— INFORMATION GIVEN —
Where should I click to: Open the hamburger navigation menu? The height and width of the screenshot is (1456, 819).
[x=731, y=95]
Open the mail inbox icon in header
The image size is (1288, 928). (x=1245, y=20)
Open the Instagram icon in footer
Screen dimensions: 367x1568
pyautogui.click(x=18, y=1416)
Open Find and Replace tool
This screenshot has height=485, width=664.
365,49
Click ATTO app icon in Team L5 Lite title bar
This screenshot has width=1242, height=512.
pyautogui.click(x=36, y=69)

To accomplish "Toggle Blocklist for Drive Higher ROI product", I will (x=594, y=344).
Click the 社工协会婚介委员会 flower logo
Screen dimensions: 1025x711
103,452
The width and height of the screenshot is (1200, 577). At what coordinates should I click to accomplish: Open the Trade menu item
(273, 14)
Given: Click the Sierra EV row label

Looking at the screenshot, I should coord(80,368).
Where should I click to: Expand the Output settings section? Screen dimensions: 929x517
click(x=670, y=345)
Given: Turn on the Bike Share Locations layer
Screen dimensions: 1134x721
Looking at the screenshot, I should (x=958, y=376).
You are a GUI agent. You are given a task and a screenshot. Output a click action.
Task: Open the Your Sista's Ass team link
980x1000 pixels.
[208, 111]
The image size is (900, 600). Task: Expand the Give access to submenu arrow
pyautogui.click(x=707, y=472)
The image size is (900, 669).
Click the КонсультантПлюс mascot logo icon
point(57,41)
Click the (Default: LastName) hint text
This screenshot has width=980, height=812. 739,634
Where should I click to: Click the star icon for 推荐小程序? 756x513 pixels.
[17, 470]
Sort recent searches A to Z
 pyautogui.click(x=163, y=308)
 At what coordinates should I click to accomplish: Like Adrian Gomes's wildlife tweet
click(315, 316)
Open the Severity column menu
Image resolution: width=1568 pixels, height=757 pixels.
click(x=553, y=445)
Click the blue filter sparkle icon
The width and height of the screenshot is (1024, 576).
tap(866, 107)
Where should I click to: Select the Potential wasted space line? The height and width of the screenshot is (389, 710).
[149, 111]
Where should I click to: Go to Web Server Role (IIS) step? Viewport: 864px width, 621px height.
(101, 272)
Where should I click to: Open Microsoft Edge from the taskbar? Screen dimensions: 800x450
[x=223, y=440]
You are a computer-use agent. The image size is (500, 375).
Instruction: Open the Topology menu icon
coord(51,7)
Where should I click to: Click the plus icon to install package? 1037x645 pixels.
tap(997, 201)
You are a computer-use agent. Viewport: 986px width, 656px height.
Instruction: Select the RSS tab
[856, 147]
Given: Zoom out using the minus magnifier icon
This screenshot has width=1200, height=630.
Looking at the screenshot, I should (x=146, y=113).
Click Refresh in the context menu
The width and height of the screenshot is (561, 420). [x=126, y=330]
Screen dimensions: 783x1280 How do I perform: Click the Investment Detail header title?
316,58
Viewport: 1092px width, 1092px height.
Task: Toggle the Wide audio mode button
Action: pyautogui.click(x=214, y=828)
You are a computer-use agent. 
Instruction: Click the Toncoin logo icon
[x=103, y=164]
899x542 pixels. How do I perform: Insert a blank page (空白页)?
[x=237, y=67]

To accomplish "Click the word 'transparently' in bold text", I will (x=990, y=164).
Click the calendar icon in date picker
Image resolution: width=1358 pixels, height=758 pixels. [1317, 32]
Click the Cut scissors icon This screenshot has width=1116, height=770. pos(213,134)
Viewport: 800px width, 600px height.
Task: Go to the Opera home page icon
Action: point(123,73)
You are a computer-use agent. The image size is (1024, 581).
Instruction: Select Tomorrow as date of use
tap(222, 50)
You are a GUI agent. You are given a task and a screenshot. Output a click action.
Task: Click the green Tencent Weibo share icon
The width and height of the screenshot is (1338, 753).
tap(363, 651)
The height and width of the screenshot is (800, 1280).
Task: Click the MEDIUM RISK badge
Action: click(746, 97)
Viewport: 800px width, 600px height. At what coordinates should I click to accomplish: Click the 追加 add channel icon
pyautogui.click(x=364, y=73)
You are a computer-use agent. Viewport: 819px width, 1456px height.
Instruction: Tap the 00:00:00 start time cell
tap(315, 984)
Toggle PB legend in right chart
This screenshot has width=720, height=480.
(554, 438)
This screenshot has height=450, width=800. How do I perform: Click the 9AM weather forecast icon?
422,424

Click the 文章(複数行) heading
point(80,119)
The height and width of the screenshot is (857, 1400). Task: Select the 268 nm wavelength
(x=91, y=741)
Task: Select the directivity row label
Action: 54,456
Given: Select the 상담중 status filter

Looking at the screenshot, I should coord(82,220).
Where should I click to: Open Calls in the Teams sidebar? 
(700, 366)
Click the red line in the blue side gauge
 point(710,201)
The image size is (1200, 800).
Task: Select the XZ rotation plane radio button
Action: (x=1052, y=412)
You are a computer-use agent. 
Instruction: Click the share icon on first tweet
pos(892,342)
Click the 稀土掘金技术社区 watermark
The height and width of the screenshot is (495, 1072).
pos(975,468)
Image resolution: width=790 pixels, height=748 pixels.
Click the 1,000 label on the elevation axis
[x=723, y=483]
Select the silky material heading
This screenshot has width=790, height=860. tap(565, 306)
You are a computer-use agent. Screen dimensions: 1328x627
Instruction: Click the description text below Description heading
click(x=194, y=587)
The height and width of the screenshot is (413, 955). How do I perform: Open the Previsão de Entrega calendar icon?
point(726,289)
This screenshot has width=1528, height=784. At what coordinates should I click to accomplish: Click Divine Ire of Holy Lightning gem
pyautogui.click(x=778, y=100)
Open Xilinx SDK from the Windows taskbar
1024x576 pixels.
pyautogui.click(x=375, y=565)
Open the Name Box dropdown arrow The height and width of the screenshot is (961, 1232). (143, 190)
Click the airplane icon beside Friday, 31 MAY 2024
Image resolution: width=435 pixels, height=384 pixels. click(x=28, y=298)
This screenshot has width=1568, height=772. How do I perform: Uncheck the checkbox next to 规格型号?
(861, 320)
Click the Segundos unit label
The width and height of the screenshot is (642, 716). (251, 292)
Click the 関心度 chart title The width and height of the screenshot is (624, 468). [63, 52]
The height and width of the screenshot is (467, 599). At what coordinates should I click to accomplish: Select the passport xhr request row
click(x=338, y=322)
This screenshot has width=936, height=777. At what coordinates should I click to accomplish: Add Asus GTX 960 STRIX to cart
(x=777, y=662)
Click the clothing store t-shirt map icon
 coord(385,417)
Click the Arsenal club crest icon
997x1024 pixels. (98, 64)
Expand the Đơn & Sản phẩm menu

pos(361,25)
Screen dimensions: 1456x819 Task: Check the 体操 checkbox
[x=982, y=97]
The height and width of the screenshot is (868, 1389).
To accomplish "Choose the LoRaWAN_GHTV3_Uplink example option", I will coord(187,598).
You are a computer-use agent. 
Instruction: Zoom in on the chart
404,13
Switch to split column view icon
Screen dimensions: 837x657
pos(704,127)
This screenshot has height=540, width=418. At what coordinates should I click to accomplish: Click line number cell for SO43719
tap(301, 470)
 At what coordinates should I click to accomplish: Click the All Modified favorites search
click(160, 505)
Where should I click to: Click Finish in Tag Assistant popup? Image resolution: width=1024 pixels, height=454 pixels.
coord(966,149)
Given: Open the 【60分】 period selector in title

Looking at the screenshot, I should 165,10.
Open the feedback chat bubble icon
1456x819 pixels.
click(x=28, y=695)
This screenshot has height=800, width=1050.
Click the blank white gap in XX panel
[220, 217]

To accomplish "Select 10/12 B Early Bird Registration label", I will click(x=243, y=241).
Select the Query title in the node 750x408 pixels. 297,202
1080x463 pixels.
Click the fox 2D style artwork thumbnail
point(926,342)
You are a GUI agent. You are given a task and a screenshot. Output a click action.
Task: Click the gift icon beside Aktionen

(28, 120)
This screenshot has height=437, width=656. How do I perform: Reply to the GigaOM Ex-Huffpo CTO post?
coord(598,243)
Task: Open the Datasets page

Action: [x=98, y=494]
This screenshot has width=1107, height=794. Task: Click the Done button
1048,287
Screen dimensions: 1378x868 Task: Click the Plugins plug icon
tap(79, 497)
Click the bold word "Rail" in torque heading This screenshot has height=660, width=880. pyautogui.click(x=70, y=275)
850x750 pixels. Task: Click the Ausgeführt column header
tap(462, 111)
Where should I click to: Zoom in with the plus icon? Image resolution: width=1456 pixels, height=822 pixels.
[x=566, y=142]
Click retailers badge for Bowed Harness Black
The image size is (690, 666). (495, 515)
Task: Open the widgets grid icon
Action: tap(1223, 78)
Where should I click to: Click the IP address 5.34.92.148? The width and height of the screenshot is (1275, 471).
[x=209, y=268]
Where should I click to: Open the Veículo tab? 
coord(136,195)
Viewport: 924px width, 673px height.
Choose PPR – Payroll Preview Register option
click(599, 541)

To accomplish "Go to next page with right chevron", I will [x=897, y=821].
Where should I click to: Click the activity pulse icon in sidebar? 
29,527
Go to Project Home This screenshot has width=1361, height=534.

— WHAT THIS TASK INVOLVES —
Find the string "word" in the entries above. Copy each line where it occurs.

— RESPONSE BOX —
To accomplish "Click the word 'transparently' in bold text", I will (x=990, y=164).
Click the bold word "Rail" in torque heading This screenshot has height=660, width=880. pyautogui.click(x=70, y=275)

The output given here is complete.